Mais tarde, durante coletiva ao lado da cúpula azulina, incluindo o presidente Fábio Bentes, no estádio Baenão, o executivo falou sobre o planejamento para a próxima temporada. Um ponto em comum em cada questionamento na coletiva, Carlos Kila fez questão de exaltar o trabalho efetuado pela diretoria azulina no que tange ao lado financeiro como modelo de confiabilidade para o sucesso nos gramados.

“Tenho uma experiência mais uma vez em um clube de massa, que tem um potencial de crescimento espetacular. Vem de uma gestão responsável e isso, talvez, tenha sido determinante para que esteja aqui. É uma ferramenta fundamental esse resgate da credibilidade do clube no mercado nacional e isso facilita muito o nosso trabalho quando tratamos com profissionais e atletas que, possivelmente, possam vir trabalhar conosco. Esperamos ser vitoriosos e fazer, cada um, o nosso papel da melhor maneira”, apontou.

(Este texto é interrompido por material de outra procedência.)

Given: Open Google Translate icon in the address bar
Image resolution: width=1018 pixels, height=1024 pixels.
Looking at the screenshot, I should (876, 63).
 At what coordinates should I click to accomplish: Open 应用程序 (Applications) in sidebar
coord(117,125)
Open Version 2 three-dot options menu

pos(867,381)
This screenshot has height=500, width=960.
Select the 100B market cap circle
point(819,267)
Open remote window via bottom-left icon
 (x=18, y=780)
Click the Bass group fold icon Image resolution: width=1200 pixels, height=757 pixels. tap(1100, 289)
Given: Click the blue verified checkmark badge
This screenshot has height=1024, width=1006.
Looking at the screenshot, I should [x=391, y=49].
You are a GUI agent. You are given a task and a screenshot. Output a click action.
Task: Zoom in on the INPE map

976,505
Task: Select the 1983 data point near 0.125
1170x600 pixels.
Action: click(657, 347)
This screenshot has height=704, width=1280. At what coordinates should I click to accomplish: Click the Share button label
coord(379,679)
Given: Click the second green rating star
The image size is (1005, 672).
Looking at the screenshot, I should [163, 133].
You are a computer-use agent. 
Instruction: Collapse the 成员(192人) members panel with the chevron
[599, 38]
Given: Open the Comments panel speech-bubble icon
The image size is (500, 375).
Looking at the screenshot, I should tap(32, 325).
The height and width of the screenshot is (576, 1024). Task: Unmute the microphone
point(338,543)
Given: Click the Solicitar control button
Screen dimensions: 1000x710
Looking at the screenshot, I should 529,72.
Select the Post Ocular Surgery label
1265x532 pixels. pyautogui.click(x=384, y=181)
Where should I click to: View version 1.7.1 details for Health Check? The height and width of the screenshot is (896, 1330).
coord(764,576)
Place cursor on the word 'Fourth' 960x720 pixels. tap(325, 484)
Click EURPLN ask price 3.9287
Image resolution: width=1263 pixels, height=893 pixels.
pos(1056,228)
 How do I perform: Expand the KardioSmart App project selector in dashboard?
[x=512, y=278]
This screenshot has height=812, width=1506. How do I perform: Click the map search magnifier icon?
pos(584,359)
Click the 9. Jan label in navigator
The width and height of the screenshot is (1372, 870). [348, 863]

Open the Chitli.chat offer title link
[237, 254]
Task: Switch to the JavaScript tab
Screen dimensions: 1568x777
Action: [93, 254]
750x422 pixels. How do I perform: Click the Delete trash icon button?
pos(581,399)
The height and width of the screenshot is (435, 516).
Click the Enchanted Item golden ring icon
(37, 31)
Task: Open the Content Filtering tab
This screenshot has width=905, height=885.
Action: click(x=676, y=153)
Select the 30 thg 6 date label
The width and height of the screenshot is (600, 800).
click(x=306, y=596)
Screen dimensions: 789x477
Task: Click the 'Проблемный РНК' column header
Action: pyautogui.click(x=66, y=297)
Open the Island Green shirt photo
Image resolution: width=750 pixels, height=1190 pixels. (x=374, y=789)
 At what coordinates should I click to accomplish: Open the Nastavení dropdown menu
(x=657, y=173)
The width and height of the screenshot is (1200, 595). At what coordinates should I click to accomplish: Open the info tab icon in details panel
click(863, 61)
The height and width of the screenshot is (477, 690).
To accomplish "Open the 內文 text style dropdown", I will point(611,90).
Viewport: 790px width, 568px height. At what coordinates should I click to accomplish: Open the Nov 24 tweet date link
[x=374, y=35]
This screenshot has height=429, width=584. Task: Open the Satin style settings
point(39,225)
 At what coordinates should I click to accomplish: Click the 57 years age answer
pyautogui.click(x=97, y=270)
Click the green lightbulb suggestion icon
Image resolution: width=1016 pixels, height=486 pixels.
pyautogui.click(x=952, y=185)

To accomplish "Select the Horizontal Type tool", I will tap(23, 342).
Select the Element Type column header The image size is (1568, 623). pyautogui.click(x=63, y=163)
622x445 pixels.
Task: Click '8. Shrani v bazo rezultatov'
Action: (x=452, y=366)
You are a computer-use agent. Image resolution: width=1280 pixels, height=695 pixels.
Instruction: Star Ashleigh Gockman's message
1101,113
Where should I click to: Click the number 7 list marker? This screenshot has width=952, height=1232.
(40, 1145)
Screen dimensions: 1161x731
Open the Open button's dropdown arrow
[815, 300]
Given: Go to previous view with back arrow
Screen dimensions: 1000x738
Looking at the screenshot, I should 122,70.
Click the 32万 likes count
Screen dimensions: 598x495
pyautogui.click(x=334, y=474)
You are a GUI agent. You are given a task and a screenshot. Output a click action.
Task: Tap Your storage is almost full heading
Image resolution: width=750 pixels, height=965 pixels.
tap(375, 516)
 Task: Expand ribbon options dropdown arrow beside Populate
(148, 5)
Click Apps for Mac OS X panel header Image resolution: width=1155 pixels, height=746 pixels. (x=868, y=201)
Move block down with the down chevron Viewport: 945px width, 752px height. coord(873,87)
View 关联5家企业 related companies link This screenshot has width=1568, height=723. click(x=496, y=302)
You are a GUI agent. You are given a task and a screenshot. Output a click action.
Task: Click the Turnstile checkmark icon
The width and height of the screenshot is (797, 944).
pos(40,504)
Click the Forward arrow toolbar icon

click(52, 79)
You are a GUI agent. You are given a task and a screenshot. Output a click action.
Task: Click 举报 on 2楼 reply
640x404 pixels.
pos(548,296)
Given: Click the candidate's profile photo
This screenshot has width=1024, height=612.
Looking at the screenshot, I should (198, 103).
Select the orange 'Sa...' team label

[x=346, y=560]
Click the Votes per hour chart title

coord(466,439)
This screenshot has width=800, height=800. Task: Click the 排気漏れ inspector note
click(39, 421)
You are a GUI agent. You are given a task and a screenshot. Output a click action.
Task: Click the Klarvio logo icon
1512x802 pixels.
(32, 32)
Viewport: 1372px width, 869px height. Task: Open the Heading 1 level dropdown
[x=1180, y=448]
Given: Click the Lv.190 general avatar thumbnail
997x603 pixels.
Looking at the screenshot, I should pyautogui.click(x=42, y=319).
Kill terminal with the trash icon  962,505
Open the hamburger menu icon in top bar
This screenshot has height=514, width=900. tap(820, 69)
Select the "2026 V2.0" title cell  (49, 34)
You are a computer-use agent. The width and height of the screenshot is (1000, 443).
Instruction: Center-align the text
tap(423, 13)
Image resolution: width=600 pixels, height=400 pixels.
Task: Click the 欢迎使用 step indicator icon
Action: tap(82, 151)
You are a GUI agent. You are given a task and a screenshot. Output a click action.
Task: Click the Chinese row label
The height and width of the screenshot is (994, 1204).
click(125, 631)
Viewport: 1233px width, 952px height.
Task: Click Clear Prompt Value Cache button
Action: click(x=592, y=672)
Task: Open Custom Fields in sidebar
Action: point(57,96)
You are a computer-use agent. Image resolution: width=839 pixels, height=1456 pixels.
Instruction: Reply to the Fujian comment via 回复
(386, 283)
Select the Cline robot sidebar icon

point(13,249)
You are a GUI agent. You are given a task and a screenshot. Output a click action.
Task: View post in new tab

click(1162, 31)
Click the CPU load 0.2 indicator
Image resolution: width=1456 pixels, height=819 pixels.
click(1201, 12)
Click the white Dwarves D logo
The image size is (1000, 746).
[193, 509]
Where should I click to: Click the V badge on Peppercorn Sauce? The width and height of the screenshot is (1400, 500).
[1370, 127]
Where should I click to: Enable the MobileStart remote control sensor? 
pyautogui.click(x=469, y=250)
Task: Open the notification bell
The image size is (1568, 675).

Confira os principais trechos da coletiva:

EVOLUÇÃO

“Desde o início das nossas conversas e a possibilidade da minha vinda, falamos sobre vários aspectos. O Remo vem de um processo de crescimento, de reestruturação no clube, que é de uma grandeza. Você pode ter um time bom ou ruim amanhã, mas um clube estruturado e organizado é diferente. Nesse sentido eu pretendo colaborar. Vamos dividir responsabilidades. Não sou um contratador, não vim para contratar. Vim para desenvolver um trabalho, liderando, naturalmente, a questão do futebol. Em tese, o que o torcedor quer é resultado. Vai me amar em uns momentos e outros me odiar. Tenho experiência para saber administrar”.

TREINADOR

“Primeiro temos que traçar o perfil, saber o que a gente quer. Para isso temos que desenhar um perfil de um treinador. Estamos conversando sobre isso, mas, nesse momento, não temos um nome à mesa. Temos que ter esse cuidado para que tenhamos a certeza e a convicção naquilo que estamos fazendo”.

PERFIL DO TIME

“Trabalhei por 9 anos na base do Grêmio, onde comecei a aplicar os mesmos conceitos que aplico. Gosto de jogadores da base, é fundamental para qualquer clube para dar uma sustentabilidade, receita e ter ativo para gerar negócio. Mas somente a base não sustenta um clube com uma torcida que cobra, como é a nossa. Precisa de jogadores maduros e que, principalmente, tenham vivido dificuldades. Que tenham experiência com acesso”.

ESTRUTURA

“Conheci a sede social do clube do centro da cidade, com uma estrutura fantástica. Não conhecia, só aqui (Baenão) quando treinei com o Ceará em um jogo contra o adversário. Fiquei feliz, satisfeito, claro que o ideal seria um C.T., mas nós temos outros campos que nos permitem treinar. Temos condições suficientes para desenvolver um bom trabalho”.

DIFICULDADES

“O mercado está sendo extremamente competitivo. Aquele jogador que a gente quer e que está no topo da lista, não vamos conseguir trazer pelo lado financeiro ou concorrência. O salário em dia a gente sabe que tem, mas quais as competições que vamos disputar? O jogador quer visibilidade e o empresário principalmente. O que dá mais visibilidade: a Copa do Nordeste ou a Copa Verde? Então, são questões em que somos julgados, mas não podemos dizer que queríamos esse e não esse. Temos que engolir, depurar e digerir. Um exemplo do Flamengo, gostaríamos do Gabigol, mas não dá”.

PLANTEL

“A ideia é que no dia 16 de dezembro comece a pré-temporada. A gente imagina que essa semana, mais tardar na próxima, já tenha definido a questão do técnico. Passo a passo para ir atingindo dentro do nosso planejamento. 24 jogadores com 4 goleiros é o que esperamos formar nesse momento”.